Las propuestas para que la Xunta intervenga en la cuestión catastral fueron unánimes en la comisión de Agricultura del Parlamento por parte del Partido Socialista, Alternativa Galega de Esquerda (Age) y Bloque. «La financiación de los Concellos tiene que venir por otro lado. No se puede machacar a la poca gente que vive y trabaja en el rural», expuso Tareixa Paz (Bng). «Aquí es donde tenía que estar Feijoo para demostrar su filosofía de impuestos cero en el rural», cuestionó Pablo García (PSdeG). «Dirán que no es competencia de la Xunta, que le corresponde a Catastro (Ministerio de Hacienda), pero este es un problema político de Galicia y tienen que actuar», culminó Antón Sánchez (Age).

Los grupos políticos coinciden en la necesidad de regularizar nuevas viviendas y ampliaciones, pero discrepan en el resto

El representante de Age puso como ejemplo la situación a la que se enfrentan los pensionistas. «Alguien que cobre una pensión mínima y que tenga que pagar por establos que ya no usa, podría tener que abonar en el IBI el equivalente al 5% de su pensión anual» – sostuvo Antón Sánchez.- «Si ese 5%, en lugar de recaudarlo de personas en precario, se lo aplicasen en impuestos a las grandes fortunas, ya verían como habría recursos para las Administraciones», propuso.

Piscinas en el rural
Por parte del grupo popular, intervino en la comisión de Agricultura del Parlamento Isabel García, que acusó de demagogia política a los grupos de la oposición. «La revisión catastral no se trata de afán recaudatorio ni de crear dificultades en el rural, sino de regularizar la situación. Hay viviendas no declaradas, ampliaciones de viviendas que no se declararon y hasta se encontraron 3.500 piscinas. Todo eso había que darlo de alta», subrayó.
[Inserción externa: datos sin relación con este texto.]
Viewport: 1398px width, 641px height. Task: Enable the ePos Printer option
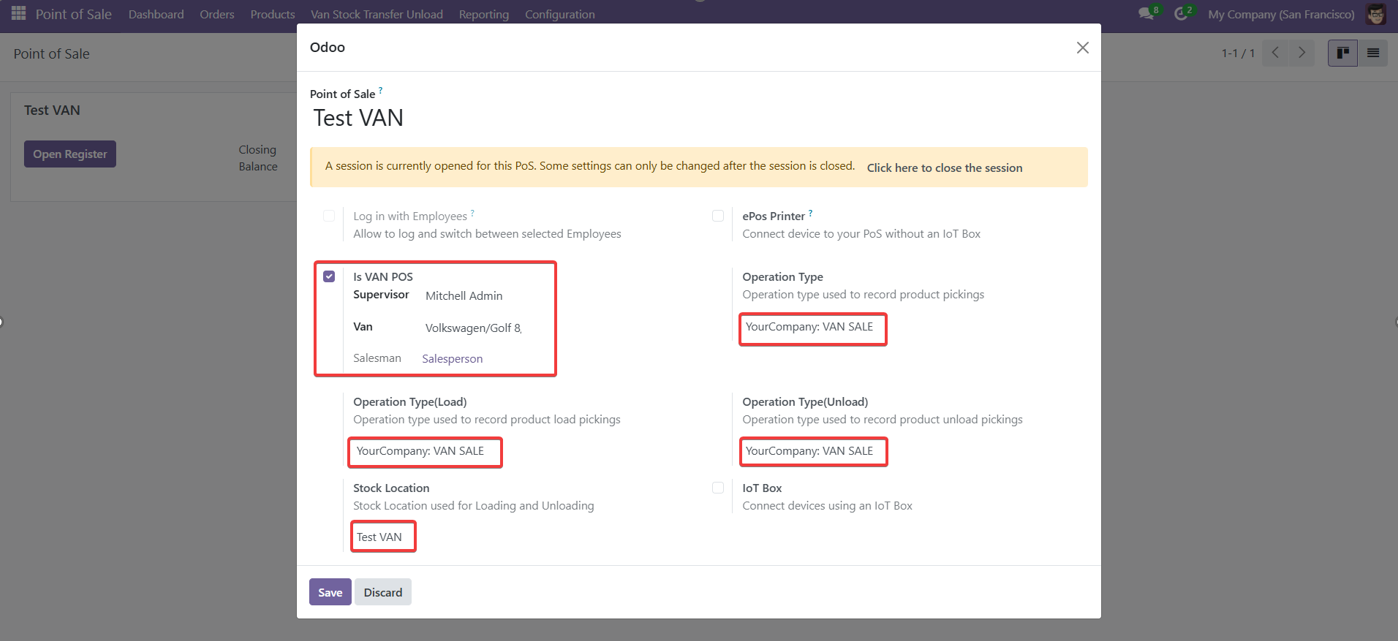pyautogui.click(x=717, y=215)
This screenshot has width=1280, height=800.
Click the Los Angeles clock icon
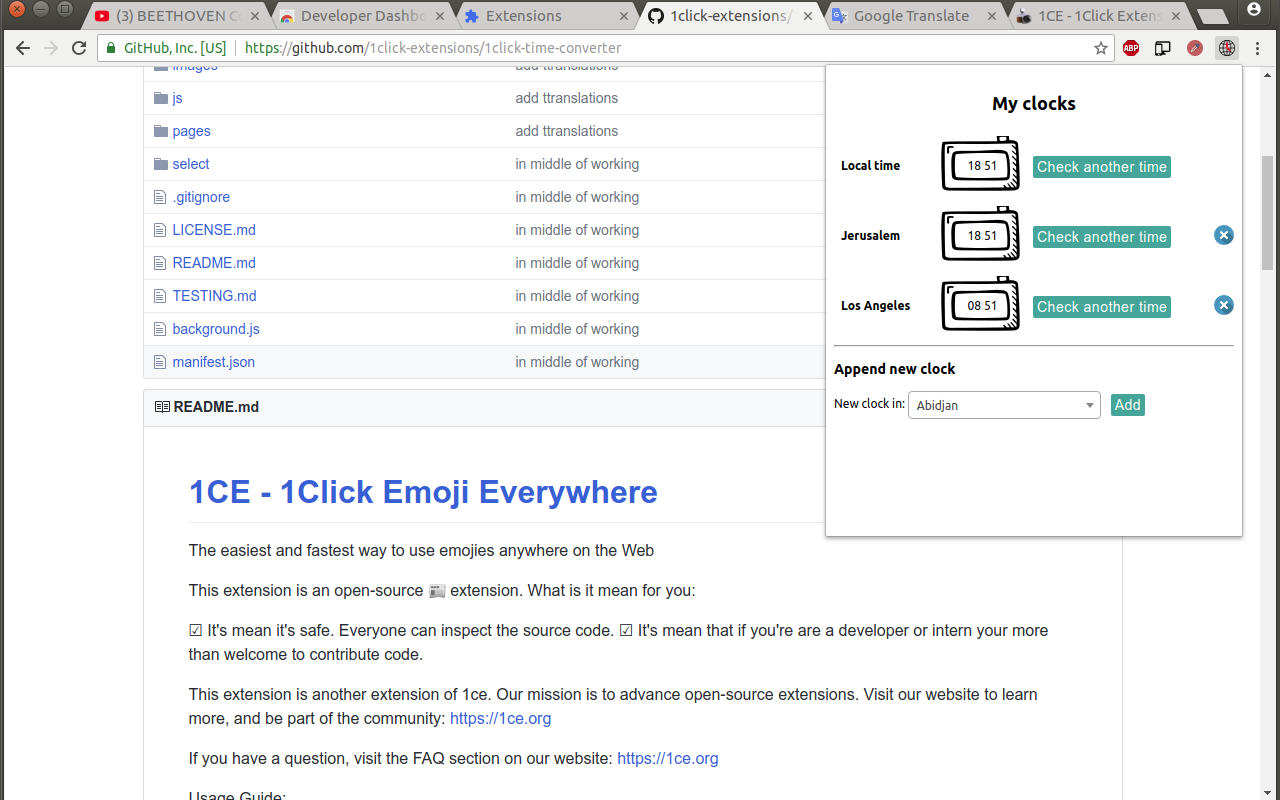pyautogui.click(x=980, y=305)
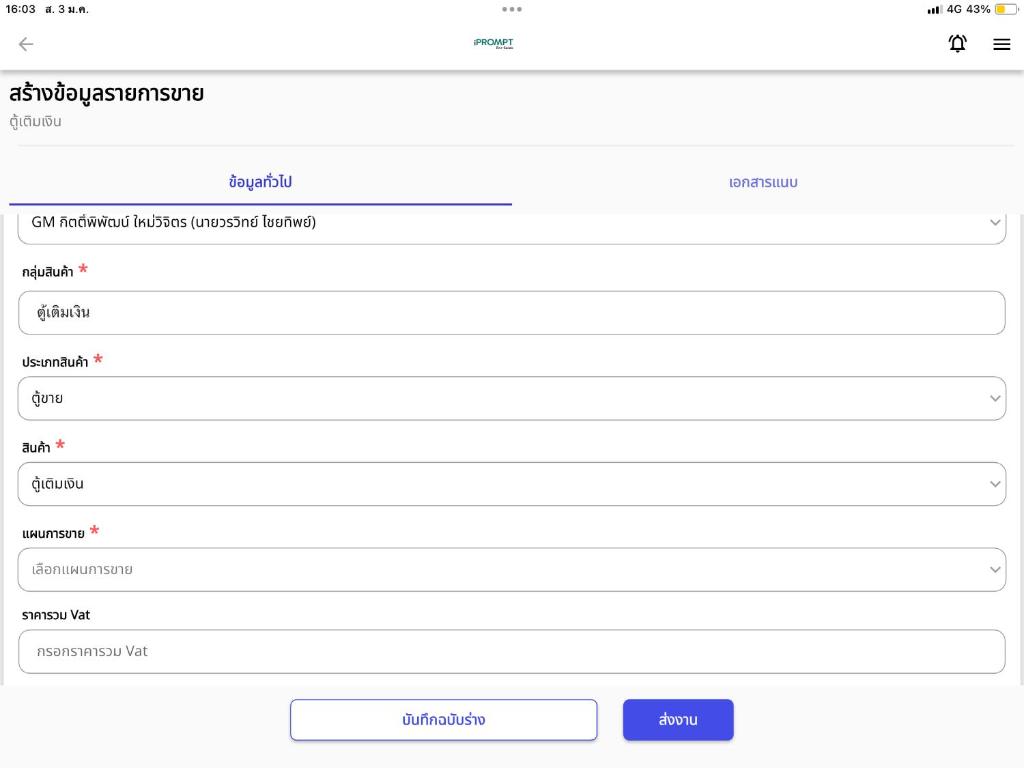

La oposición concordó con el Partido Popular en la necesidad de regularizar la situación de las viviendas en el Catastro, pero cuestiona la inclusión de galpones, granjas y naves ganaderas en el IBI. Isabel García, por su parte, recordó que los Concellos pueden establecer bonificaciones y fijar tipos mínimos para el IBI de rústica, una cuestión que, aseguró, no siempre hacen los Concellos gobernados por socialistas y nacionalistas.
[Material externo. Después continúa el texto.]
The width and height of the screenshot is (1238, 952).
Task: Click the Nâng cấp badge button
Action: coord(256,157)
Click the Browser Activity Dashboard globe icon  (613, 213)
Impacto en las becas de estudio

El secretario general de Unións Agrarias, Roberto García, tiene prevista hoy una reunión de trabajo con los conselleiros de Medio Rural y de Educación para abordar el impacto de la revisión catastral en las becas de estudio de los hijos de agricultores y ganaderos.

Esta misma semana, la Xunta anunció que le trasladará al Ministerio de Educación la necesidad de que el Catastro evite la catalogación de bienes inmuebles rústicos del rural (granjas, galpones, naves) como bienes urbanos. Tal práctica, que ya se verificó en algunos ayuntamientos, además de generar un recibo de la contribución más cuantioso, pone en riesgo las becas de estudio de hijos de ganaderos.
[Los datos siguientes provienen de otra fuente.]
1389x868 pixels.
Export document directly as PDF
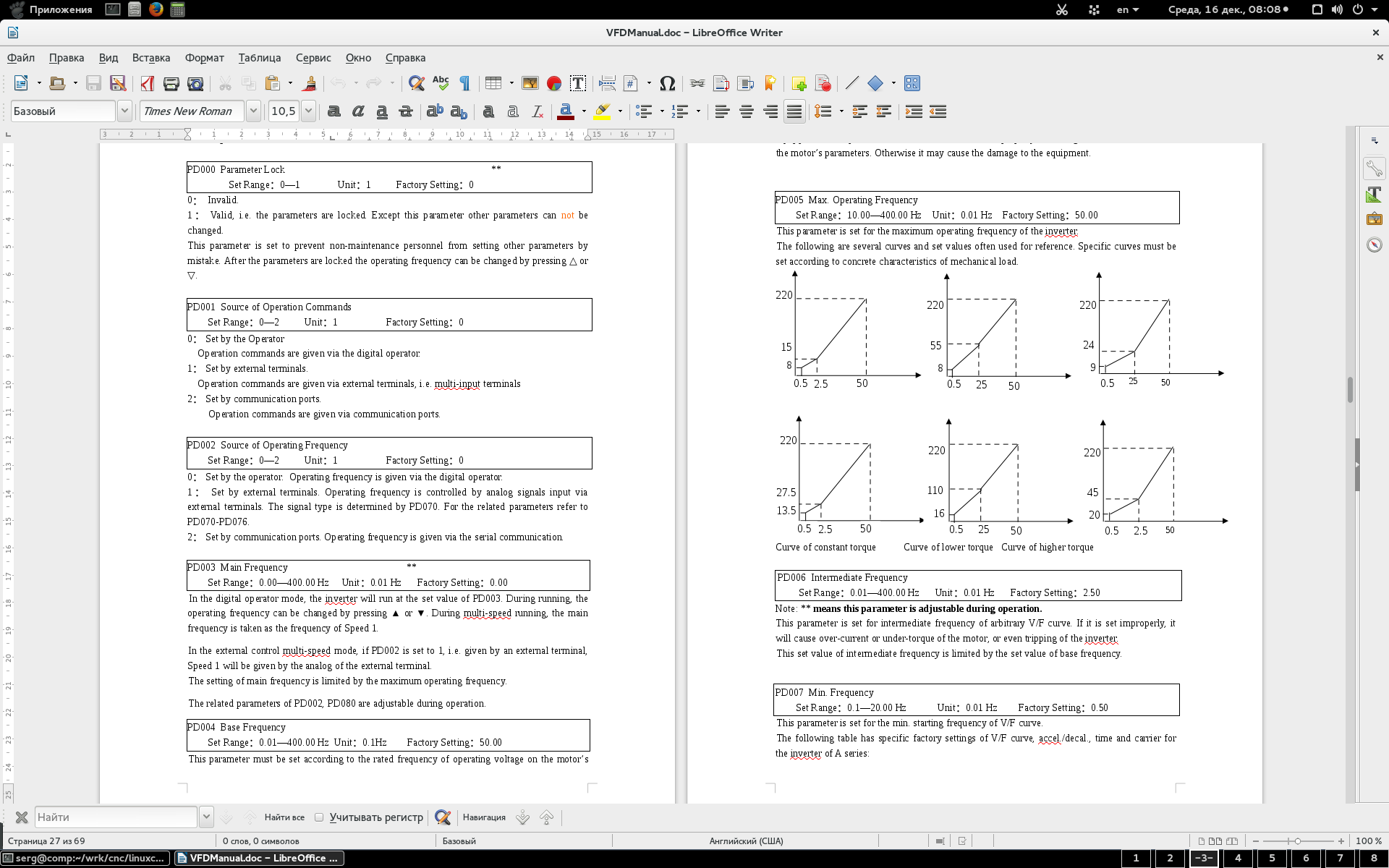pos(148,84)
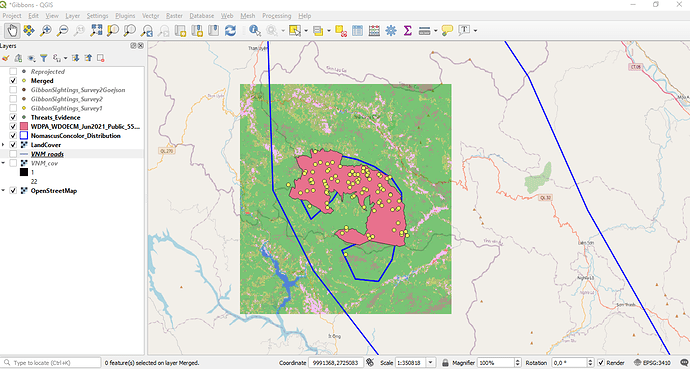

Unións pide que la Xunta cree su propio sistema de becas si no se solucionan los problemas con el Ministerio de Educación

Unións Agrarias está de acuerdo en que se corrija este problema, pero advierte de que hay que resolver otras cuestiones. La clave, mantiene la organización agraria, está en eliminar el umbral marcado por Educación de 13.100 euros en valor de propiedades rústicas por miembro de la familia, ya que una vez que finalice el ‘catastrazo’, cuando las granjas, galpones y naves agrícolas se cataloguen como patrimonio rústico, serán «cientos de familias» las que aparecerán con un patrimonio que rebasará ese umbral.

Ese patrimonio, advierte Unións Agrarias, constituirá un «lastre insuperable» para acceder a las becas, cuando en realidad se trata de un «patrimonio ficticio» sin valor de mercado, cuestiona. Unións pide que la Xunta intermedie para resolver esta situación y, en caso de que no fuera posible, que habilite una línea propia de financiación para becas de estudio.